## EXERCISE:
Every entry should be copied exactly, with nothing added or dropped.

## INFORMATION SHOWN:
┌──

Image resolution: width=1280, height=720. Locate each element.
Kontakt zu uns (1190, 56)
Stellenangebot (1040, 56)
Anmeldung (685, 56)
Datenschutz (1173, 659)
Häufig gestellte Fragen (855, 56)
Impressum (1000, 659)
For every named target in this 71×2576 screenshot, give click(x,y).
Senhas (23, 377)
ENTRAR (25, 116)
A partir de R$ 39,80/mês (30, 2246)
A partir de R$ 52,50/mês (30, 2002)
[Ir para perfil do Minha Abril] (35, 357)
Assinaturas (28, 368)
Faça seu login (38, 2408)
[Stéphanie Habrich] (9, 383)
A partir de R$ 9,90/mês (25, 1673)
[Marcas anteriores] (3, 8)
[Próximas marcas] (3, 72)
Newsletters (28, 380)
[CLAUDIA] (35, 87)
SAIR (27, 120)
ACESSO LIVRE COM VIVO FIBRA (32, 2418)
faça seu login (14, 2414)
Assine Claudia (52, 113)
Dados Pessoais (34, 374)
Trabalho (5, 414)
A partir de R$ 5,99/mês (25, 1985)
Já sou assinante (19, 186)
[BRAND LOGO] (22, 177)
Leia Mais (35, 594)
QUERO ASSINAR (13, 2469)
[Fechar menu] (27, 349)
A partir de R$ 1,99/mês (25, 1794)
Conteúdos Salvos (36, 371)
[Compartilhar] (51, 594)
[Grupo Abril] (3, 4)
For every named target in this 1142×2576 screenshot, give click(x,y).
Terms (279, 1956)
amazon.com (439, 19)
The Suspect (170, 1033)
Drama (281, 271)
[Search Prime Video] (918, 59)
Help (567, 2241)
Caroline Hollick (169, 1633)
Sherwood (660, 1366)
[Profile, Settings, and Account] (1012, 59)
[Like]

└──

## WRITTEN ANSWER:
Image resolution: width=1280, height=720. Locate each element.
Kontakt zu uns (1190, 56)
Stellenangebot (1040, 56)
Anmeldung (685, 56)
Datenschutz (1173, 659)
Häufig gestellte Fragen (855, 56)
Impressum (1000, 659)
For every named target in this 71×2576 screenshot, give click(x,y).
Senhas (23, 377)
ENTRAR (25, 116)
A partir de R$ 39,80/mês (30, 2246)
A partir de R$ 52,50/mês (30, 2002)
[Ir para perfil do Minha Abril] (35, 357)
Assinaturas (28, 368)
Faça seu login (38, 2408)
[Stéphanie Habrich] (9, 383)
A partir de R$ 9,90/mês (25, 1673)
[Marcas anteriores] (3, 8)
[Próximas marcas] (3, 72)
Newsletters (28, 380)
[CLAUDIA] (35, 87)
SAIR (27, 120)
ACESSO LIVRE COM VIVO FIBRA (32, 2418)
faça seu login (14, 2414)
Assine Claudia (52, 113)
Dados Pessoais (34, 374)
Trabalho (5, 414)
A partir de R$ 5,99/mês (25, 1985)
Já sou assinante (19, 186)
[BRAND LOGO] (22, 177)
Leia Mais (35, 594)
QUERO ASSINAR (13, 2469)
[Fechar menu] (27, 349)
A partir de R$ 1,99/mês (25, 1794)
Conteúdos Salvos (36, 371)
[Compartilhar] (51, 594)
[Grupo Abril] (3, 4)
For every named target in this 1142×2576 screenshot, give click(x,y).
Terms (279, 1956)
amazon.com (439, 19)
The Suspect (170, 1033)
Drama (281, 271)
[Search Prime Video] (918, 59)
Help (567, 2241)
Caroline Hollick (169, 1633)
Sherwood (660, 1366)
[Profile, Settings, and Account] (1012, 59)
[Like]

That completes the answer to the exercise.